• _Provided passage_:
--- begin ---

This is not a dreamy idea. Blythe Masters, the JP Morgan architect of organized market trading of modern asset backed securities like mortgage backed securities and collateralized debt obligations, became known as one of the great financial engineers in recent decades. Widespread adoption of the trading techniques she devised led to an historic expansion of credit to households and great corporations alike. Subsequently she led innovations in trading of both commodities securities and physical commodities. In 2015 she is leading a new business effort to develop a universal cashless system. Not only is she gathering significant investor interest, but the Federal Reserve and various US Government agencies have become keenly interested in the potential usefulness and efficiencies of a universal cashless system. Needless to say, agencies concerned with illicit uses of cash or cash enabled means of tax evasion are enthusiastic.
Estonia, a small country next to Russia with which I am personally familiar, essentially has a cashless economy. They use mobile phones to pay for almost all daily living requirements, including car parking, public transport, fuel, and in fact most of their daily purchases. This system does not yet include records of all personal assets, and especially personal gambling and other private activities. This hasn’t been developed here in the US yet, but one can envisage our government liking the idea.
Some officials in the Eurozone have recently advocated the adoption of some kind of standardized, universal cashless system in which taxable revenues, personal income and wealth could not be hidden and taxation could be automated. No doubt there would be resistance in Greece to such a system because evasion of taxes has been the most popular national sport of all Greeks since before the Roman Empire spread to Greece.

--- end ---

• _What to do_:
a: Condense the paragraph of the cashless-economy passage that begins "Estonia, a small country" into a shorter version that keeps its main facts.
b: Please write out, word for word, the stretch of the cashless-economy passage from "Some officials in" through "spread to Greece.".

• _Material provided_:
--- begin ---

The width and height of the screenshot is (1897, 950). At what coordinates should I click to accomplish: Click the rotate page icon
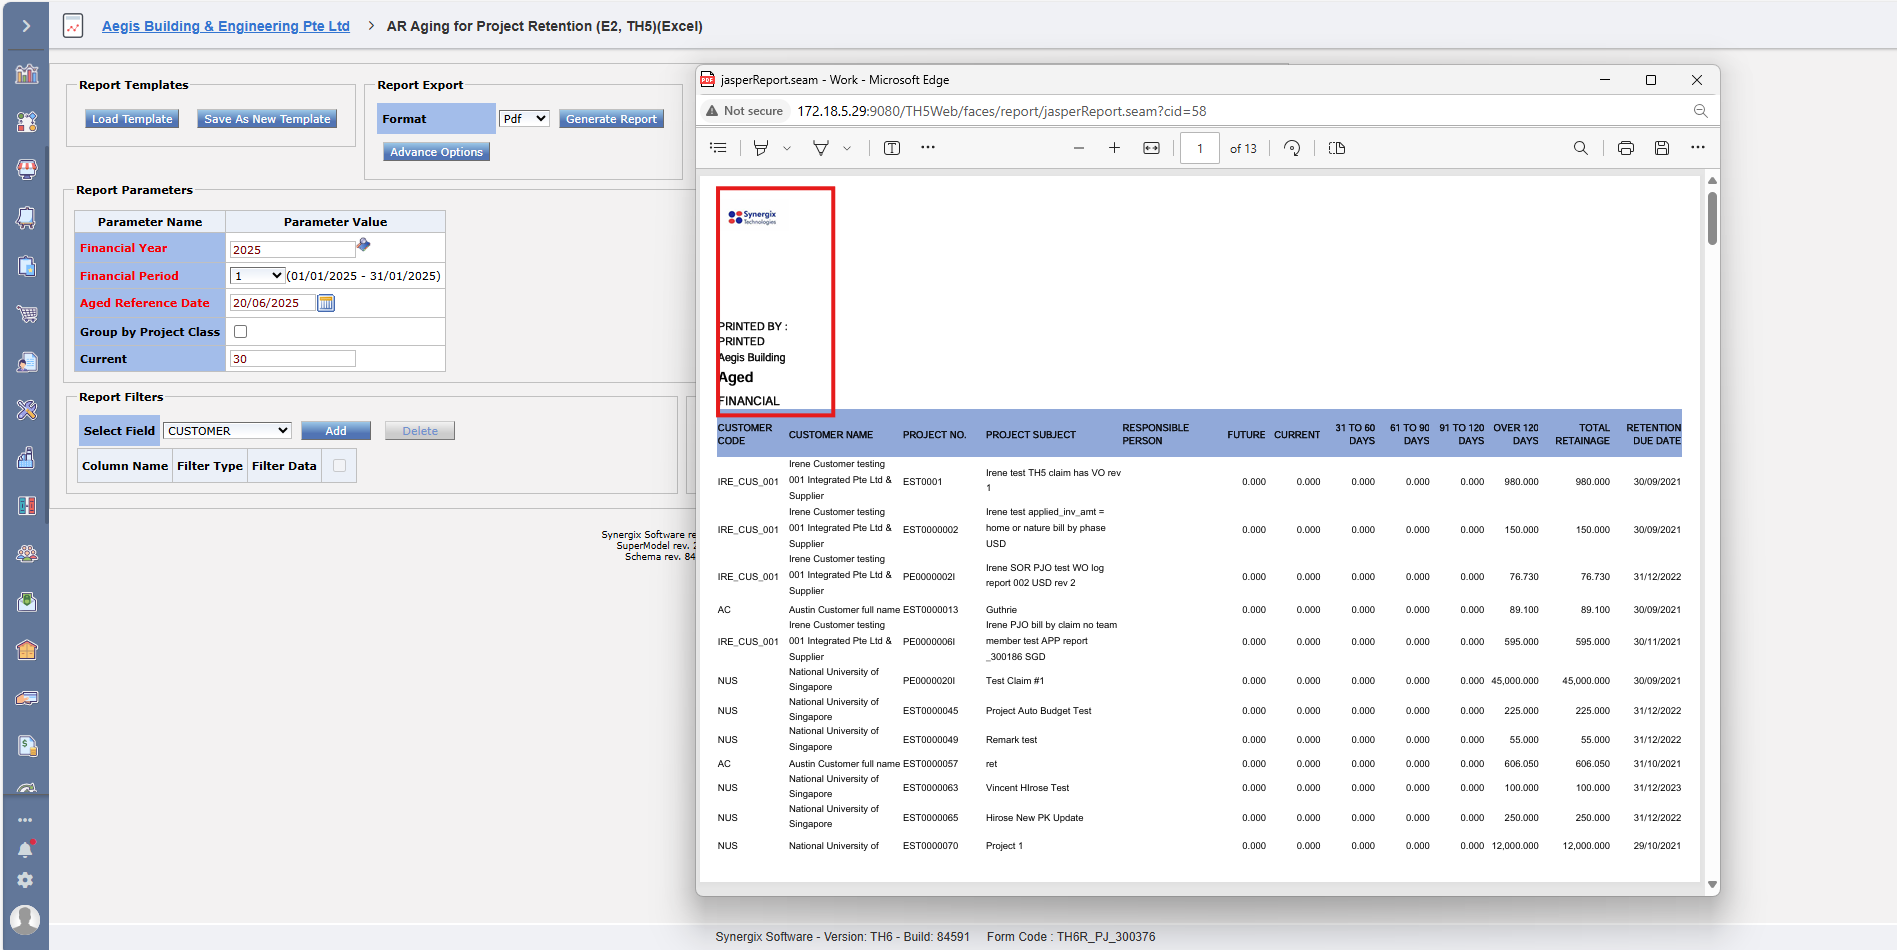pos(1292,148)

--- end ---

• _Written responses_:
a: Estonia, a small country next to Russia, has an essentially cashless economy. Mobile phones pay for most daily purchases, including parking, public transport and fuel. The system does not yet record all personal assets, especially gambling and other private activities. Nothing like it has been developed in the US, though the government there could be expected to like the idea.

b:
Some officials in the Eurozone have recently advocated the adoption of some kind of standardized, universal cashless system in which taxable revenues, personal income and wealth could not be hidden and taxation could be automated. No doubt there would be resistance in Greece to such a system because evasion of taxes has been the most popular national sport of all Greeks since before the Roman Empire spread to Greece.